▶ [ABOUT THIS EXERCISE] Say how many lines in the following data hold the word "agent". Write nothing but that number.
━━━━━━━━━━━━━━━━━━━━
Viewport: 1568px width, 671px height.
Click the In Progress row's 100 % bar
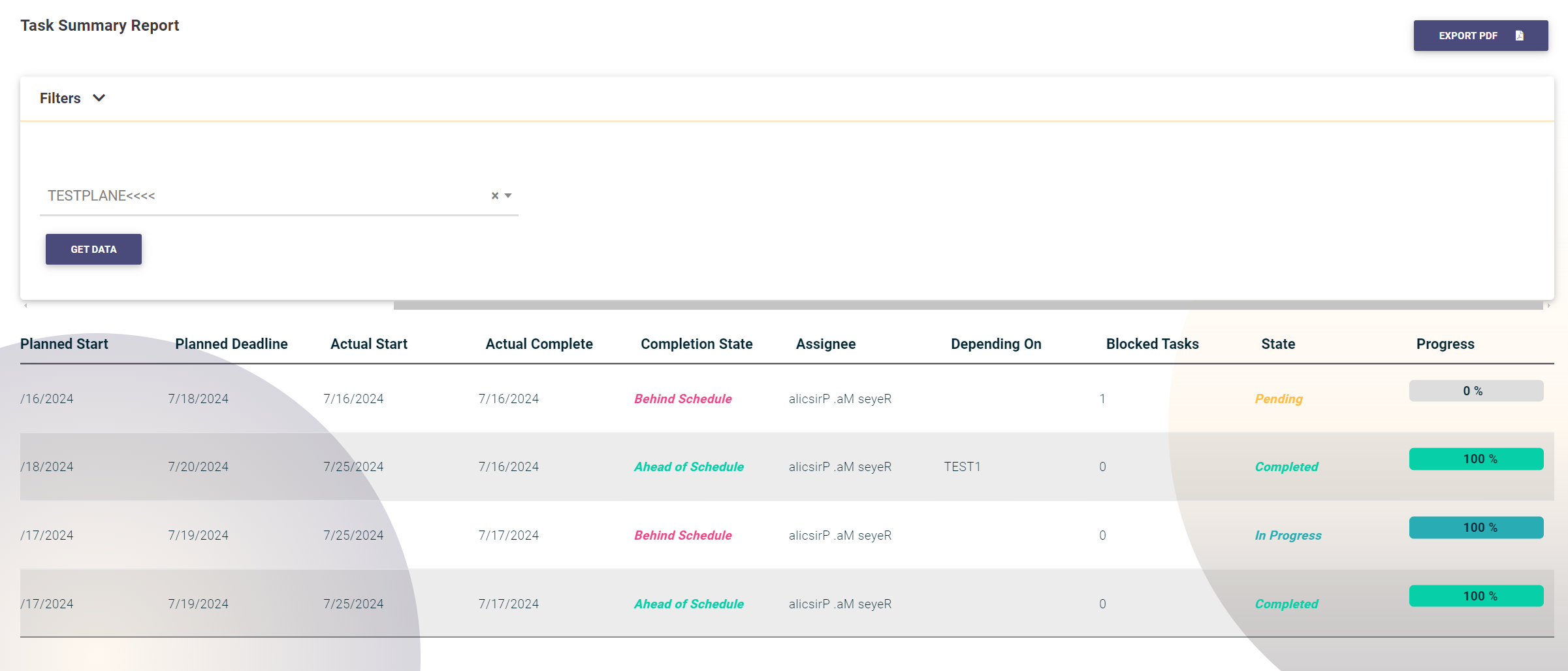(1476, 527)
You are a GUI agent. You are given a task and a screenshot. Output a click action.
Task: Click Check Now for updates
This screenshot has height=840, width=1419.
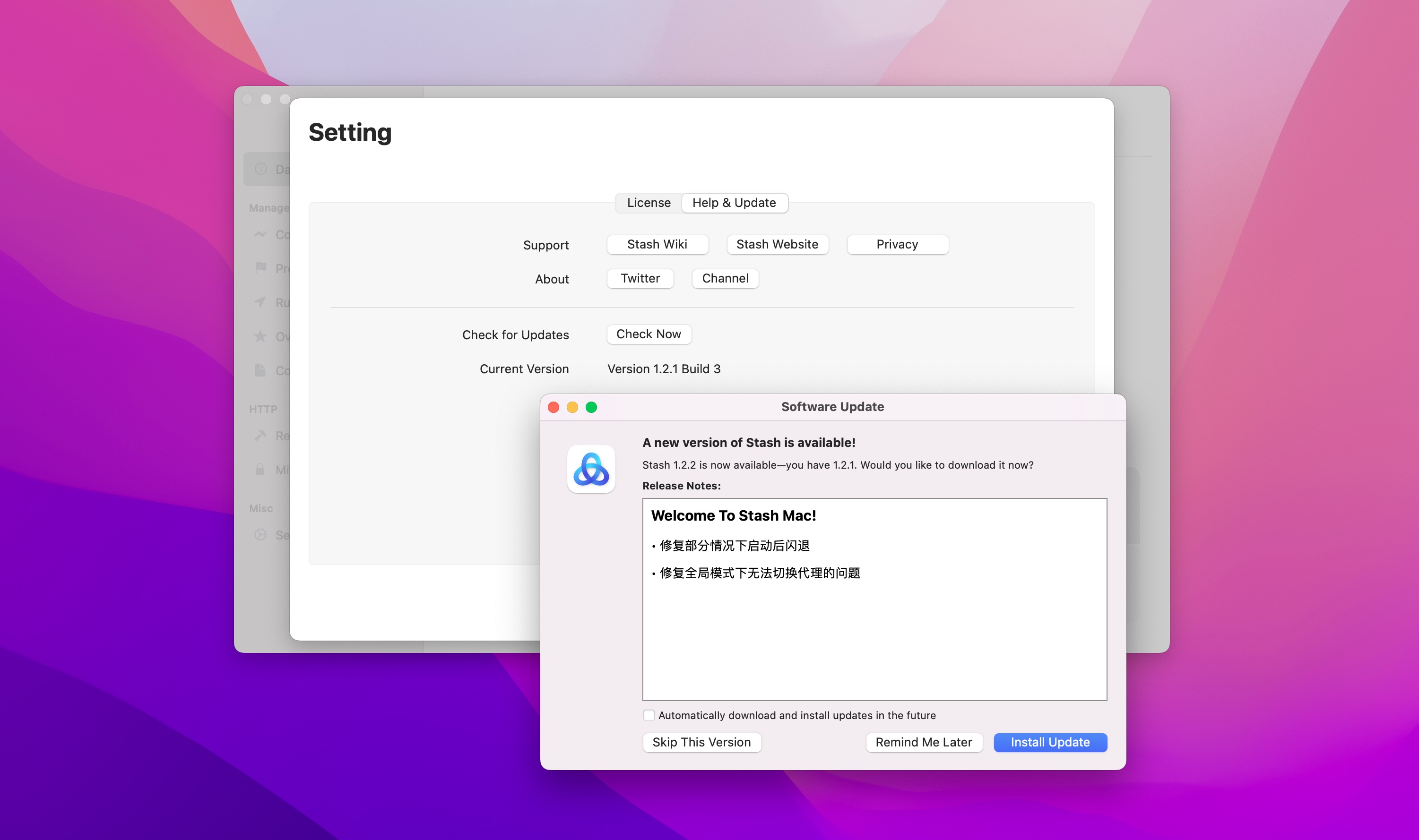pyautogui.click(x=648, y=333)
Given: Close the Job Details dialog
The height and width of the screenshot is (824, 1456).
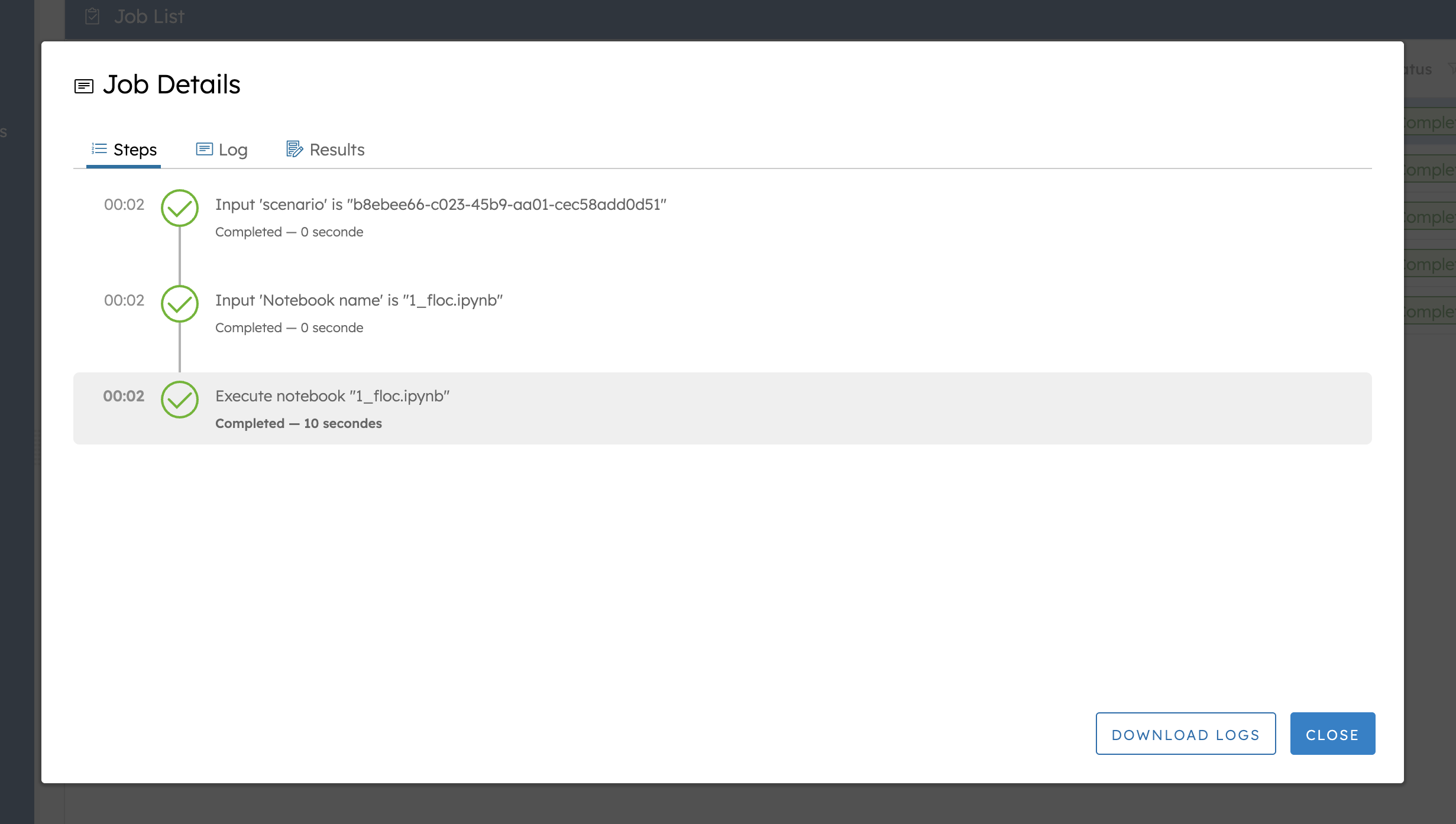Looking at the screenshot, I should coord(1332,734).
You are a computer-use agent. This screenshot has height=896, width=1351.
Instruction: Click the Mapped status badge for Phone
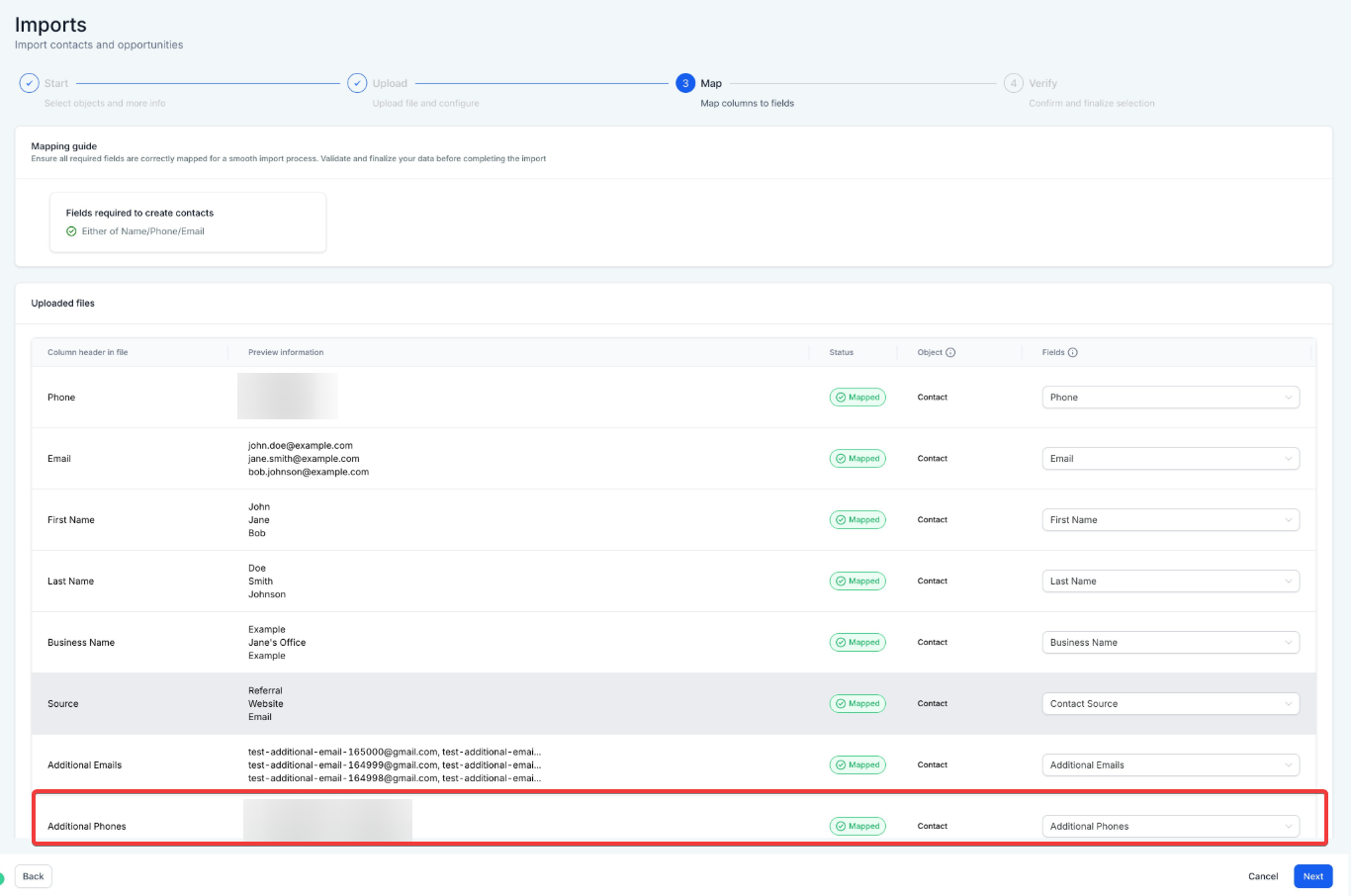857,398
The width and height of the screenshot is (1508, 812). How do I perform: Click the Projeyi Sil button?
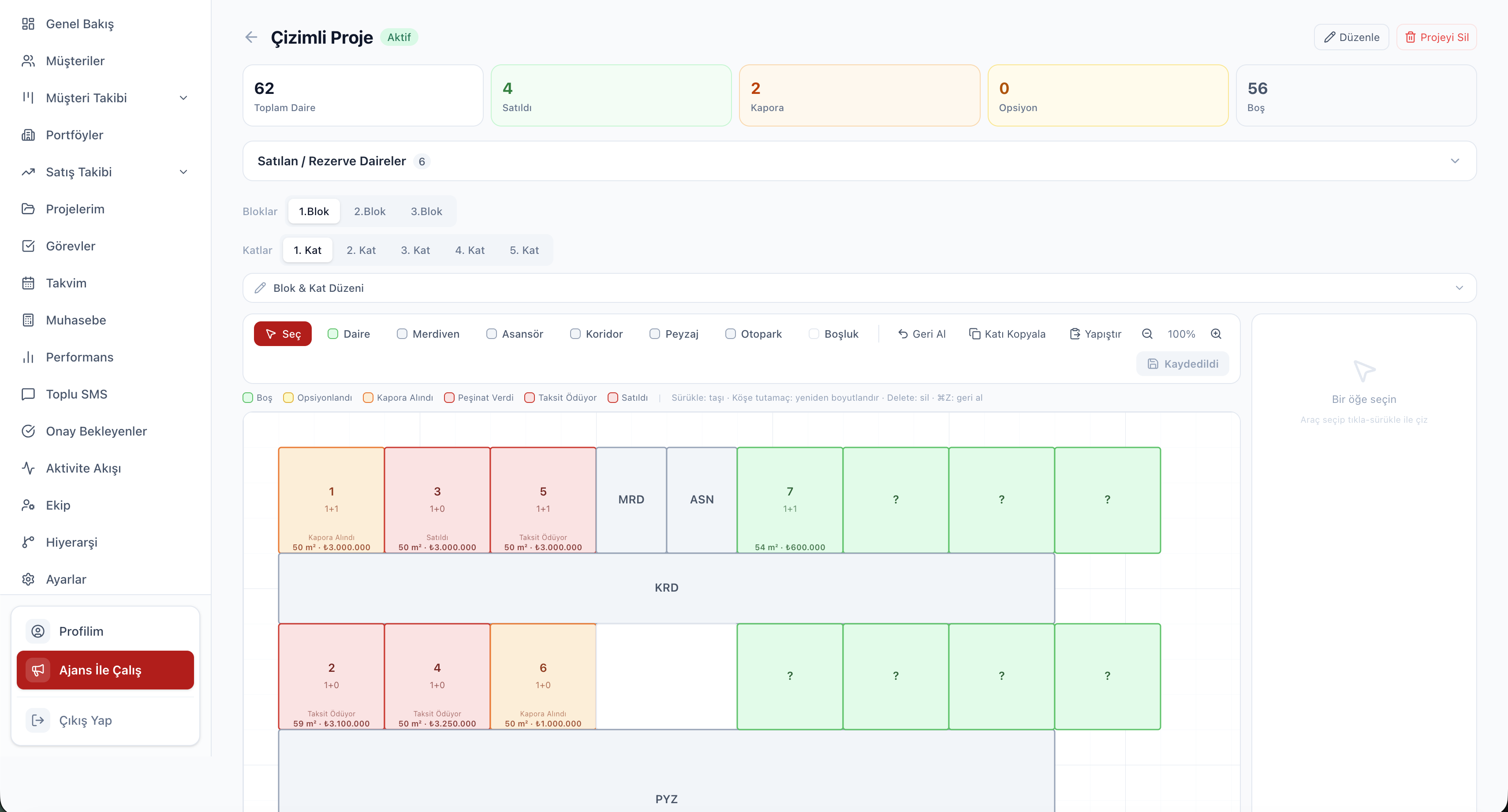coord(1437,37)
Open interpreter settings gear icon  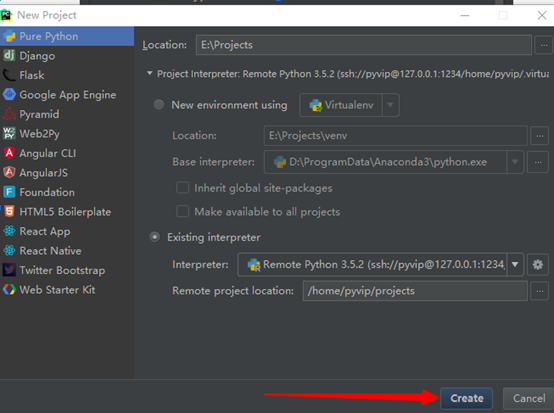click(x=538, y=264)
━━━━━━━━━━━━━━━━━━━━
▶ [EXERCISE RESULT] 2